善意取得とは、株券の占有者は真の権利者と推定されるため(会社法131条1項)、紛失した株券を取得したAが当該株券をBに交付してしまった場合、Bが「Aは当該株式について真の権利者ではない。」ということを知っていたか、知らないことにつき重大な過失が認められない限り、Bが当該株券に係る株式を有効に取得することができるという制度です。
このように株主が株券を紛失してしまうと、第三者に株式を善意取得されてしまうリスクがあり、また、会社に対する権利行使や株式の譲渡をすることもできなくなってしまいます。 - 株券を紛失した株主は、会社に対して、株券喪失登録をするよう請求しなければならず(会社法223条)、この登録後1年を経過するまでの間に喪失登録された株券を所持する者から喪失登録の抹消申請がされなければ、株券を紛失した株主は新たな株券の発行を受けることができます(会社法228条)。
そのため、株券を紛失した株主は、最低でも1年間は新たな株券を発行してもらうことはできません。 - 他方、株券不発行会社の株主が亡くなった場合に、相続人がその株式が被相続人の遺産であることに気づかない、株主が第三者に対して当該株式を保有していることを証明できないといった事態が生じる可能性があるというデメリットがあります。

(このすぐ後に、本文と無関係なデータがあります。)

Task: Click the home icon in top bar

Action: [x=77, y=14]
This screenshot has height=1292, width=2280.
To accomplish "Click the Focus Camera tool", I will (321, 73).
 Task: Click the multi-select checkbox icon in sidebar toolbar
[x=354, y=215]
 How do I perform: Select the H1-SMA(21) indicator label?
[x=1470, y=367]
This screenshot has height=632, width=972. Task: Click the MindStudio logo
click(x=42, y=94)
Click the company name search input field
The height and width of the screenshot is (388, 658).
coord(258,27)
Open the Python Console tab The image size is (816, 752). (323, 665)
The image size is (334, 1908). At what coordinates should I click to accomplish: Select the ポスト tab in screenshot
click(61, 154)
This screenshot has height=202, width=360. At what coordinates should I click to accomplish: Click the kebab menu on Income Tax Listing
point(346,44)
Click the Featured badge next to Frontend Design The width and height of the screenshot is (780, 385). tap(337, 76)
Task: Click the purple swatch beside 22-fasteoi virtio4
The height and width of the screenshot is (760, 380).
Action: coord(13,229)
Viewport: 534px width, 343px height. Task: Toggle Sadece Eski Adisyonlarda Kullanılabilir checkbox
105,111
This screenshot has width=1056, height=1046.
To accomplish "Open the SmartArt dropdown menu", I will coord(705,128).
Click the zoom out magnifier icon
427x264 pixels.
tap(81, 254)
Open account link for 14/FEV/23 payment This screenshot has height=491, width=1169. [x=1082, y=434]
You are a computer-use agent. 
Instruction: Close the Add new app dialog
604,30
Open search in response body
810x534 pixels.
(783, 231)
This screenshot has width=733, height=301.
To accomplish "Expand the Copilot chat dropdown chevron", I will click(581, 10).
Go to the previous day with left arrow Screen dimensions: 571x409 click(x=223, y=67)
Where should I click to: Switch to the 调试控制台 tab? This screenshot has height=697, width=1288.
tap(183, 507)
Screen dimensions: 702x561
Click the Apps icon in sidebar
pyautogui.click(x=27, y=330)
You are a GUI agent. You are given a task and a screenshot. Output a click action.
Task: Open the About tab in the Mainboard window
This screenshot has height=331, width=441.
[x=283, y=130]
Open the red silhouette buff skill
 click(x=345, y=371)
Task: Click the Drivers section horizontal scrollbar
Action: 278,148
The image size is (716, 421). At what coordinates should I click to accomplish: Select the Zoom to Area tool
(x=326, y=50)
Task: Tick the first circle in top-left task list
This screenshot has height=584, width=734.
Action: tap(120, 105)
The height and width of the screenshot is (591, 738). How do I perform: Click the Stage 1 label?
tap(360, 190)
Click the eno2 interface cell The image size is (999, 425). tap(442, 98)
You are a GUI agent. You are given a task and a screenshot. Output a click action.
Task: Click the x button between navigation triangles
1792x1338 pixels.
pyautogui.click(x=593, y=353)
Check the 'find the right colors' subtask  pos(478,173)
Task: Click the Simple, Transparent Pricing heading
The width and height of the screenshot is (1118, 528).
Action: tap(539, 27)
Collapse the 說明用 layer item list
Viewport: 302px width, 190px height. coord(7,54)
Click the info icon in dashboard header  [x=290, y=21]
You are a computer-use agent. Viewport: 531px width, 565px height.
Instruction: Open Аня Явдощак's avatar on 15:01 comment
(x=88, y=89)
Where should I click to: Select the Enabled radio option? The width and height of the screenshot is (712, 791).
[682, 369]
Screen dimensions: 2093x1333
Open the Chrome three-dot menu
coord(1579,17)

株主としては会社に対して、「株主名簿記載事項証明書」の交付を請求することができるので、この株主名簿記載事項証明書を取得しておけば、このような事態に対応することが可能です(会社法122条)。
株主名簿記載事項証明書とは、株主が会社に発行を申請した時点において、株主名簿に記載されている当該株主の保有株式数を証明する書類です。